Professional Status and Renumeration of Artists in the 'Arts Industry'
(Submission to the contemporary visual arts and craft inquiry)
© Donald Richardson, November, 2001
In the more recent past, many artists achieved professional recognition with little or no formal qualifications. Vincent van Gogh is perhaps the most obvious example. On the other hand, many who have received full training at an art school have achieved little in the professional field. So it must be evident that 'professional status' in art has no necessary relationship with formal training.
This does not apply to designers, however. Whereas designers cannot begin to practice without considerable technical knowledge, artists can often depend upon native talent or develop what they need during their practice.
This means that, whereas it is logical to insist on formal qualifications before a designer may be considered professional, artists establish this status by obtaining commissions and/or achieving exhibition in recognised galleries or groups (as an alternative to obtaining formal qualifications). The key criterion for artists is disinterested peer recognition (long a successful operating principle of the Australia Council). One method of establishing professional status is to participate in a group exhibition annually or a one-person exhibition every four or five years. Panels of professionals could be established to decide on difficult cases.
The term 'arts industry' is nonsense and should be discontinued. Industries are characterised by producing goods or services for which there is an established demand or for which future demand can confidently be expected through sales promotion (speculative investment). However, artists - by definition - if they are truly artists, do not produce items for which there is a pre-existing demand, except in the most general sense (eg for landscapes or portraits). True artists are innovators and experimenters whose primary thought is to create something unique. Whether there is a public demand for the produce is secondary. This is entirely opposed in principle to how an industry works.
People who produce pictures or sculptures to order, following established forms, are operating to a large extent as craftspersons, not artists properly so called.
Commissioned works, such as portraits, are in a unique position in that the artist operates creatively but has to conform to what may be termed a 'design-brief' in that the portrait must represent the sitter. This applies also to works commissioned as integral elements of churches and other buildings. These artists could validly be considered to be operating as designers.
Another situation is where an artist creates a picture which is then reproduced, as limited-edition prints, by a printer (a craftsperson). Thus, it can be seen that the categorisation and terminology suggested in my first paper is useful in distinguishing the various aspects of an artist's work and, so, helping to decide principles of remuneration.
There is a visual arts market or economy, which consists of commercial galleries and dealers. These operate by selling on commission, on behalf of artists, their products. They operate in exactly the same way as any other marketing entity, ie by selling goods for profit and (if they are functioning well) promoting these goods in the market. Apart from the product the market sells, it has absolutely nothing to do with art per se.

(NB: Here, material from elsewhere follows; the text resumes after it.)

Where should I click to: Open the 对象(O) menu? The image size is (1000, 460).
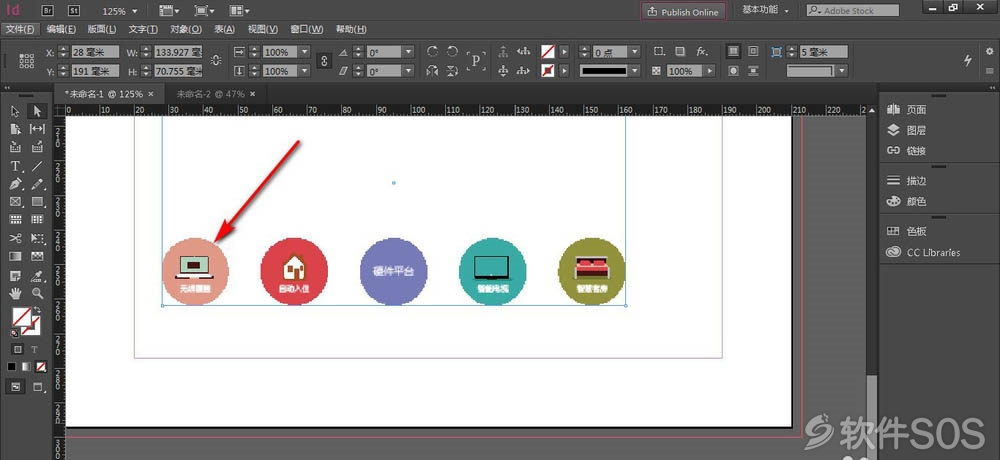pos(186,29)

Designers usually work in or for an industry at established rates of remuneration. On the other hand, each artist must establish for him/herself the selling-price of his/her works. This cannot be derived from time-on-task or other economic measures: it can only come from establishing and maintaining a reputation in the market.

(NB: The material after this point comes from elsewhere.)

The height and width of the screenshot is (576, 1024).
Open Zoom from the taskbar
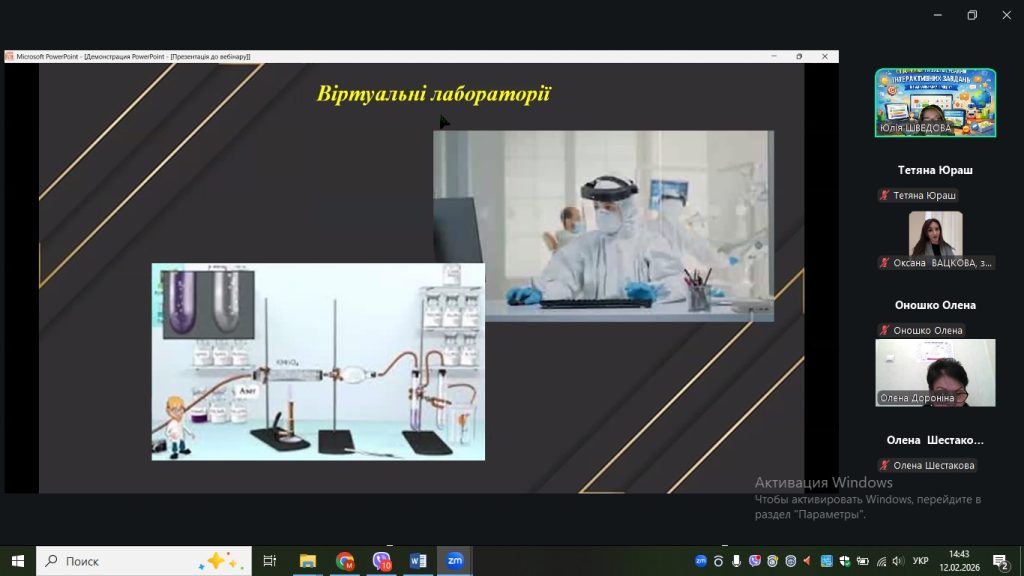pos(454,561)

It is long established that employed craftspersons and designers price their labour by the hour at agreed or established rates, or are paid award or negotiated wages. This cannot apply to artists, who do not produce things for which there is agreed demand or remuneration; consequently - except for those who have established a reputation and can sell their products at a reasonable price - artists usually live in poverty. While the tenacious persevere in the hope that they will achieve a reputation eventually and be able to sell their product, there must be many who have been discouraged and give up. This must be a great cultural loss to the country. The logical solution is to allow those artists who achieve professional status by the means outlined above, but are economically impoverished, to draw the dole so long as they persevere with their work. Such people could not be labelled 'dole bludgers' because most artists actually work longer hours than employed people do.
Whereas it is, of course, equitable for artists to pay income-tax, moderated by deducting legitimate expenses, art should be generally exempt from the Goods and Services Tax.
In the first place, the GST places an inequitable burden on the art market (galleries, etc) because the mark-up on sales is usually only 33 1/3% or, at the most, 40%, whereas generally the mark-up is 100%. This situation is, in turn, unfair to artists who are not really in control of the prices for their works and cannot raise them to cover the GST.
But, further, artists who are registered as businesses and for the GST, and who operate their finances diligently, operate at a loss for many years on end and - because they are able to claim refunds of GST paid on materials they use, studio rental etc - are usually in a credit relationship with the Taxation Department. So, the tax system gains nothing from artists and artists have the unnecessary burden of keeping account of the small items of material they purchase (those who have the diligence to do this: otherwise they lose these amounts entirely).
This is a stupid and unfair situation. The best equivalent in other fields is that of the genuine farmer who stays on his property producing products, but also for life-style reasons, though he is economically impoverished. Such farmers operate businesses at a loss, as do most artists most of the time. So artists should be able to qualify for similar concessions as those available to such farmers.